++++ Extract provided

I'm developing an embedded application that delivers information through HTTP to my web server. These deliveries are secured by a hash

H(secret : data : nonce)

where the secret is shared between the two entities and the data is the data that is delivered. The nonce is for protecting against replay attacks.

My problem is that the embedded device has no idea of the current time and I can't store any data on it. So on every restart of the device the nonce starts at 1, which isn't very good.

I'm thinking of using a counter as the nonce and then asking the web server on every startup what the last used nonce was and use that as a starting point. In my head this sounds secure since the nonce is no secret, i.e. there's no point in not telling the world about it. But are there any security implications I've overlooked?

1 Answer 1


First things first. Your "hash" is actually a MAC, and a poor one because it fails to ensure security with usual hash functions (SHA-1, SHA-256...). Lookup the length extension attack for details. Basically, if you want a MAC then use a proper MAC, e.g. HMAC. Each HMAC call requires a couple invocations of the underlying hash function, one of them being on short input, so this should be acceptable for your device.

Assuming a proper MAC, you must consider what the nonce is for. The nonce protects against replay attacks only as long as:

  • The server checks that the nonce value is what it expects (equivalently, the server recomputes the MAC by using its known nonce value, and the MAC will match only if that nonce is the same one as the one used in the device).
  • The nonce values are not predictable.

Normal dynamics are the following:

  • Client connects to the server with some sort of connection.
  • Server sends back a newly generated nonce value.
  • Client computes the MAC and sends back the data and associated MAC value to the server.
  • Server checks the MAC value.

++++++++
++++ Record set

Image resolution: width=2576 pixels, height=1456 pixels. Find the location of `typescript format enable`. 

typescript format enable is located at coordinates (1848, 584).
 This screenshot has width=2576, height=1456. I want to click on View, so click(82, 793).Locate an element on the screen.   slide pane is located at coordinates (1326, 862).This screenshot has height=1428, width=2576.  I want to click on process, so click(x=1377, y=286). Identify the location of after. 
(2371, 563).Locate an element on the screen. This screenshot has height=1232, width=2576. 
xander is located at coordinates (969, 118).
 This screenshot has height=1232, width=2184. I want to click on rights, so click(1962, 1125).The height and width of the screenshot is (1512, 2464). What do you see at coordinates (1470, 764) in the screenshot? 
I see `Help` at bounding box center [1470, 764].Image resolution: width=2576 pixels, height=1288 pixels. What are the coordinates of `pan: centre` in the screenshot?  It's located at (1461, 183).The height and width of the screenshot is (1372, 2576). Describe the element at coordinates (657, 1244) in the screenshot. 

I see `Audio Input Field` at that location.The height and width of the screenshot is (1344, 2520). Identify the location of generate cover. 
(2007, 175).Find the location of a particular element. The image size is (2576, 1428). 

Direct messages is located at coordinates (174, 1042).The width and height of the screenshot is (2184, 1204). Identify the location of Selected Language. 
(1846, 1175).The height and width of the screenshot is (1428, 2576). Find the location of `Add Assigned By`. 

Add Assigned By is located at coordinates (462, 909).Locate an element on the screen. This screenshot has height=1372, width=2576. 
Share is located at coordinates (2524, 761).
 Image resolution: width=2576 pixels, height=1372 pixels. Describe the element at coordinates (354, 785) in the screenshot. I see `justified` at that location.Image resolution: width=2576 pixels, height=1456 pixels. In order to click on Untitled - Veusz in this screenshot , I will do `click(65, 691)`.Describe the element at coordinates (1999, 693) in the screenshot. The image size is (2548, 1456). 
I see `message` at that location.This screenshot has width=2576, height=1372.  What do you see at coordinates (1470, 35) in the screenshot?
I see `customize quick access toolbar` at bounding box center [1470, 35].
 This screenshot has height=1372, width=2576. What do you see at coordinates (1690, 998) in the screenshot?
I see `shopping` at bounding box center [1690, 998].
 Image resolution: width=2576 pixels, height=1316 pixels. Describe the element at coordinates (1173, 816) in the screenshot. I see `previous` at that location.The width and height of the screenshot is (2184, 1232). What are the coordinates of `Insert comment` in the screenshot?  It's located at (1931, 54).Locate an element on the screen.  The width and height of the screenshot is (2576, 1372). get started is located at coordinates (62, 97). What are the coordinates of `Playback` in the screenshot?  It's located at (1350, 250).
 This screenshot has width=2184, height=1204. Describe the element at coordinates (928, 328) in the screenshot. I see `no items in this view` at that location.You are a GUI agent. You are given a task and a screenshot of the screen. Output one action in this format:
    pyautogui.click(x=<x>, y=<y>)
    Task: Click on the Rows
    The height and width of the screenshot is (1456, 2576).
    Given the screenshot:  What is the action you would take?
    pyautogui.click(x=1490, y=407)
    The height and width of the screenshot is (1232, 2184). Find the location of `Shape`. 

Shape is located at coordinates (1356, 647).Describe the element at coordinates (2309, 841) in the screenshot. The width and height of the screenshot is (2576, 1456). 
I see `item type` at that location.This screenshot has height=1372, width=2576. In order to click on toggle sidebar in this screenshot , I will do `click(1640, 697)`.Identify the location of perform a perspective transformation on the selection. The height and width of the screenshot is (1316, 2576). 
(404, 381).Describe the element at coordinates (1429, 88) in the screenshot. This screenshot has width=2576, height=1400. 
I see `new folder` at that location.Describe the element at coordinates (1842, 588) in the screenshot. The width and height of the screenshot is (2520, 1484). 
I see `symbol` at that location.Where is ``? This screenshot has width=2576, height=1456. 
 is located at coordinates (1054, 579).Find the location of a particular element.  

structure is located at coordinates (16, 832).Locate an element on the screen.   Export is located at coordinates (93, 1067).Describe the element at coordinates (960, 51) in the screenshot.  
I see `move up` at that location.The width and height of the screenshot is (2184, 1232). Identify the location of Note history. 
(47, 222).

++++++++

### Set of tasks
a. Print the passage of the Q&A about nonces between "I'm developing an" and "against replay attacks.", inclusive.
b. List the steps that the Q&A about nonces gives after "Normal dynamics are the following:".
c. Go on with the Q&A about nonces, starting right after its final sentence.
Nothing here relies on the entries.

### Responses by task
a.
I'm developing an embedded application that delivers information through HTTP to my web server. These deliveries are secured by a hash

H(secret : data : nonce)

where the secret is shared between the two entities and the data is the data that is delivered. The nonce is for protecting against replay attacks.

b.
- Client connects to the server with some sort of connection.
- Server sends back a newly generated nonce value.
- Client computes the MAC and sends back the data and associated MAC value to the server.
- Server checks the MAC value.

c.
In HTTP context, this means a couple of requests. Nominally, HTTP requests are independent from each other, and thus they may happen to appear on the same connection (with "keep-alive"), or use distinct connections; on the server side, if load-balancing is used, the requests may go to distinct front-ends. This may make things more difficult for you. The critical point is that the server should accept a given nonce value only once. If a response has been received, using a MAC value computed with a specific nonce, then the nonce is "burnt up" and MUST NOT be accepted again.

Now for the non-predictability: suppose that the nonce value is, say, a counter maintained on the server (using the current time would be equivalent). At some point in time, counter value is C, so the attacker can predict that some time later, it will be C+100 (or C+100000 or whatever). Such an attacker could intercept a connection between the device and the server, and submit the nonce value C+100 to the device. The device, who believes that it talks to the genuine server, will send a data packet containing a correct MAC value for nonce C+100. The attacker records that answers. At a later time, when the server's counter reaches C+100, the attacker masquerades as the device and sends the recorded answer.

Therefore, a predictable nonce allows the attacker to gather a (valid) data packet from the device, and send it to the server at a time of his choosing. The attacker won't be able to forge a purely synthetic data packet, but he can decide when the packet will reach the server. Depending on your exact context, this may or may not be a problem; it is safer, though, to prevent such things to occur at all.

This sums up to the following:

  • It is not a problem to let people know what nonce values you use.
  • BUT each nonce must be used only once. If two clients connect simultaneously, each gets its own nonce.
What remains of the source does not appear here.